# TEXTO DEL EJERCICIO

Recorrías Alicante de punta a punta sin descanso buscando una recomendación que
traspasara el bloqueo para que lo visitara un médico, hasta que lo conseguiste.
Lo ayudó a respirar mejor aunque, sin los medios suficientes, no podía hacer
más. Lo ideal era trasladarlo al sanatorio para tuberculosos de Porta Coeli,
donde, fuera de la insalubridad de la prisión, se recuperaría. Pero mientras tu
hermano no accediera a volver al seno de la iglesia, era imposible.
Se te rompía el
corazón cuando entrabas a visitarlo a la enfermería y lo encontrabas ahogándose
entre suciedad. Lo lavabas, lo vestías con ropa limpia y le extraías el líquido
de los pulmones como te había enseñado el médico.
Consciente de que
se acercaba el final, accedió a casarse por la iglesia, postrado en la cama,
para proteger a su familia (los matrimonios civiles habían quedado
invalidados). Pocos días después se aprobó el traslado a Porta Coeli, pero ya
era tarde.
La noche del 27 de
marzo fuiste a visitarlo con Josefina, se te quebraba la voz cuando me contabas
que lo aseaste y lo ayudaste a respirar por última vez. Murió esa madrugada.
Y llegaron los años
del silencio, del miedo a pronunciar su nombre, de la hipocresía, de los libros
de Losada llegados misteriosamente desde Argentina, de las conversaciones a
media voz. Te indignaba la injusticia, el odio y las mentiras, siempre las
mentiras. Me hablabas del tío Miguel entre murmullos y me pedías que bajara la
voz cuando te pedía detalles: "No cuentes nada", "no te
signifiques". Pues ahora lo estoy contando, abuela, mi memoria es tu
memoria.
Ya en democracia,
ibas a todos los actos y accedías a casi cualquier entrevista. Te quedabas
exhausta, pero era tu "deber" homenajear y propagar el nombre y la
obra de tu hermano. Esa fue la labor de toda tu vida.
Te habría encantado
saber que 2017 fue el "Año de Miguel Hernández", a ti que te
preocupaba tanto que lo hicieran desaparecer. Que de vez en cuando doy una
charla sobre ese legado de recuerdos que me regalaste. Que publiqué la elegía a
Manolo, como tú querías. Que la cama de tu hermano (que te acompañó a todos los
lugares donde viviste) está ahora en su cuarto, en la casa de la calle de
Arriba, que ahora se llama de Miguel Hernández, y que es su casa-museo. No lo
han olvidado, abuela, hasta la estación de tren lleva su nombre, y un
aeropuerto, y una universidad, y colegios, y centros culturales.
Descansa en paz,
abuela, la poesía de tu hermano resuena en todo el mundo; su nombre está marcado
a fuego; y yo seguiré compartiendo este legado que me transmitiste hasta
dejarlo grabado en mi memoria. Miguel Hernández es, indiscutiblemente, un gran
poeta; pero para mí siempre será el tío Miguel.

# DATOS DE ENTRADA
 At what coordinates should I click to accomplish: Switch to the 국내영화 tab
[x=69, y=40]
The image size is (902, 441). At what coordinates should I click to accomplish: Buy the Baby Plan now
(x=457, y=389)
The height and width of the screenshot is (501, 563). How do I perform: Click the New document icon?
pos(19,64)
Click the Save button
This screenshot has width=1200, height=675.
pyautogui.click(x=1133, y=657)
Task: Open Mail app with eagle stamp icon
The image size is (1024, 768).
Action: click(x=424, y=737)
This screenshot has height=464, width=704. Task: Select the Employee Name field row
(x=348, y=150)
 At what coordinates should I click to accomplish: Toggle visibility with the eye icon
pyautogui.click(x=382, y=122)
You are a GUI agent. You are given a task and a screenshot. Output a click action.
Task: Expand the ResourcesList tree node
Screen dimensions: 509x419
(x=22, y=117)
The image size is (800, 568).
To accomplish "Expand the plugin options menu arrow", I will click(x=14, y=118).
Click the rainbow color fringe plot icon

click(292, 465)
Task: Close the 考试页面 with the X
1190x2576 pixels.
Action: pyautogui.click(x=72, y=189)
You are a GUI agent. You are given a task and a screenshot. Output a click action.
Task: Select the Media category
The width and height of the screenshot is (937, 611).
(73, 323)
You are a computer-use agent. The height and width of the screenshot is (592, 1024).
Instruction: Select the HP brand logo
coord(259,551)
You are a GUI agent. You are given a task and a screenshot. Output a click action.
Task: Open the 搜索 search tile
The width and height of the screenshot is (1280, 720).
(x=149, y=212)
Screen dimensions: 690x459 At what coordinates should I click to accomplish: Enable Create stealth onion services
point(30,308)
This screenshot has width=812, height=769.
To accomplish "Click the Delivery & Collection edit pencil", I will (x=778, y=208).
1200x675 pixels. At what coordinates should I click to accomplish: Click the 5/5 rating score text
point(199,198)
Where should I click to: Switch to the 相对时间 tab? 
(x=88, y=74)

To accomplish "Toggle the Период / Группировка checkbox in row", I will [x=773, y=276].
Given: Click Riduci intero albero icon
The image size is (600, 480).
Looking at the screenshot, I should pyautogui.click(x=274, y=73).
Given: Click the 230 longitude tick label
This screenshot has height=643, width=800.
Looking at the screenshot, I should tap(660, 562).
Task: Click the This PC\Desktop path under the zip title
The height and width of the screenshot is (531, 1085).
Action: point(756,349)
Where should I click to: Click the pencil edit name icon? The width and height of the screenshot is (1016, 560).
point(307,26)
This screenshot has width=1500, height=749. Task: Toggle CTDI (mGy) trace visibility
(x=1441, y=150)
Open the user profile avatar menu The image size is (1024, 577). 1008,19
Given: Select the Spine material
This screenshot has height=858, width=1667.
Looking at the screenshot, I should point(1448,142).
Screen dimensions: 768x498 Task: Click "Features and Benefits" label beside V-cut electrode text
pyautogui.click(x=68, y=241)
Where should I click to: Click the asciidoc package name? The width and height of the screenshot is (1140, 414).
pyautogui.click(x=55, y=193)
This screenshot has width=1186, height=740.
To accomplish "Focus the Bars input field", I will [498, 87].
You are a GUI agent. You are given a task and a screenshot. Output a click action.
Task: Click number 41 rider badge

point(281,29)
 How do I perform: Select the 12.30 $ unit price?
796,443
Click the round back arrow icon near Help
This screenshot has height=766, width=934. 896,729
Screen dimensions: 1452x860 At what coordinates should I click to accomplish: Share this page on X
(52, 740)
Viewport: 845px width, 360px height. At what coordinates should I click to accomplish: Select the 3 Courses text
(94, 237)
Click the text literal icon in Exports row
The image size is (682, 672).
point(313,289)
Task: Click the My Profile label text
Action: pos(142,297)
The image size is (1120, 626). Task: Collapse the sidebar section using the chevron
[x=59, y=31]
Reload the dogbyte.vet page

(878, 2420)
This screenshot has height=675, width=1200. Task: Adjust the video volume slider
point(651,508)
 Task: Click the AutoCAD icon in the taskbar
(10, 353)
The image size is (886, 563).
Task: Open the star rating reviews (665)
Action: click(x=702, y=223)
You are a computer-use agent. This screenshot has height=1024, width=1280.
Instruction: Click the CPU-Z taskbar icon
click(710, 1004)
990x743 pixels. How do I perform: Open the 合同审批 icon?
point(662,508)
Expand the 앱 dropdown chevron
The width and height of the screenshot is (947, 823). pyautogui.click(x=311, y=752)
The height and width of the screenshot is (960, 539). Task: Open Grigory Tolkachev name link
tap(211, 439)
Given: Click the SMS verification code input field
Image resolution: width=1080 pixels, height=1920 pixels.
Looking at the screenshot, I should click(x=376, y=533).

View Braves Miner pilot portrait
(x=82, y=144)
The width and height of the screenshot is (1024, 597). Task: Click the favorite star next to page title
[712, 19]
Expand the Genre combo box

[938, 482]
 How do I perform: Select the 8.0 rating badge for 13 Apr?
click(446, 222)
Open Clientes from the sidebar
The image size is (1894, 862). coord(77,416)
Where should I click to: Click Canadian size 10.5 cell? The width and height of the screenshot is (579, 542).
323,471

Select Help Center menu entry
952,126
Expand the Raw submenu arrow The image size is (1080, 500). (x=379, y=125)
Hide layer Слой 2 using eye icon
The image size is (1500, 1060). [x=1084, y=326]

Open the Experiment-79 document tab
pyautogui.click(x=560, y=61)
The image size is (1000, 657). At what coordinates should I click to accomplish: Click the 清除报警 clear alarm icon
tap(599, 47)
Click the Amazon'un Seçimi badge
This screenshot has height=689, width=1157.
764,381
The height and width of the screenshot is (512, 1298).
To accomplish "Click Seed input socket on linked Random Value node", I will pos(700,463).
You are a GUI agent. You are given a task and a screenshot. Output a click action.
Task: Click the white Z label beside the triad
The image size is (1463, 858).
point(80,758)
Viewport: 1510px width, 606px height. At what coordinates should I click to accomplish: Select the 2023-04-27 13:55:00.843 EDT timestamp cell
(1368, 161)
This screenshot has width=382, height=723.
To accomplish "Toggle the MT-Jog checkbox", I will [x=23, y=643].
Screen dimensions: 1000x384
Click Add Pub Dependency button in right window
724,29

# ACCIÓN REQUERIDA A
Responde estas preguntas según el texto sobre Miguel Hernández:
(i) ¿Adónde habría sido ideal trasladar al hermano enfermo?
(ii) ¿Qué noche fue la última visita con Josefina?
(iii) ¿Qué año fue el "Año de Miguel Hernández"?
# ACCIÓN REQUERIDA B
Reproduce literalmente el fragmento del texto sobre Miguel Hernández que comienza con las palabras "Se te rompía" y termina con "Murió esa madrugada.".

# RESPUESTA A
(i) Al sanatorio para tuberculosos de Porta Coeli.
(ii) La noche del 27 de marzo.
(iii) El año 2017.

# RESPUESTA B
Se te rompía el
corazón cuando entrabas a visitarlo a la enfermería y lo encontrabas ahogándose
entre suciedad. Lo lavabas, lo vestías con ropa limpia y le extraías el líquido
de los pulmones como te había enseñado el médico.
Consciente de que
se acercaba el final, accedió a casarse por la iglesia, postrado en la cama,
para proteger a su familia (los matrimonios civiles habían quedado
invalidados). Pocos días después se aprobó el traslado a Porta Coeli, pero ya
era tarde.
La noche del 27 de
marzo fuiste a visitarlo con Josefina, se te quebraba la voz cuando me contabas
que lo aseaste y lo ayudaste a respirar por última vez. Murió esa madrugada.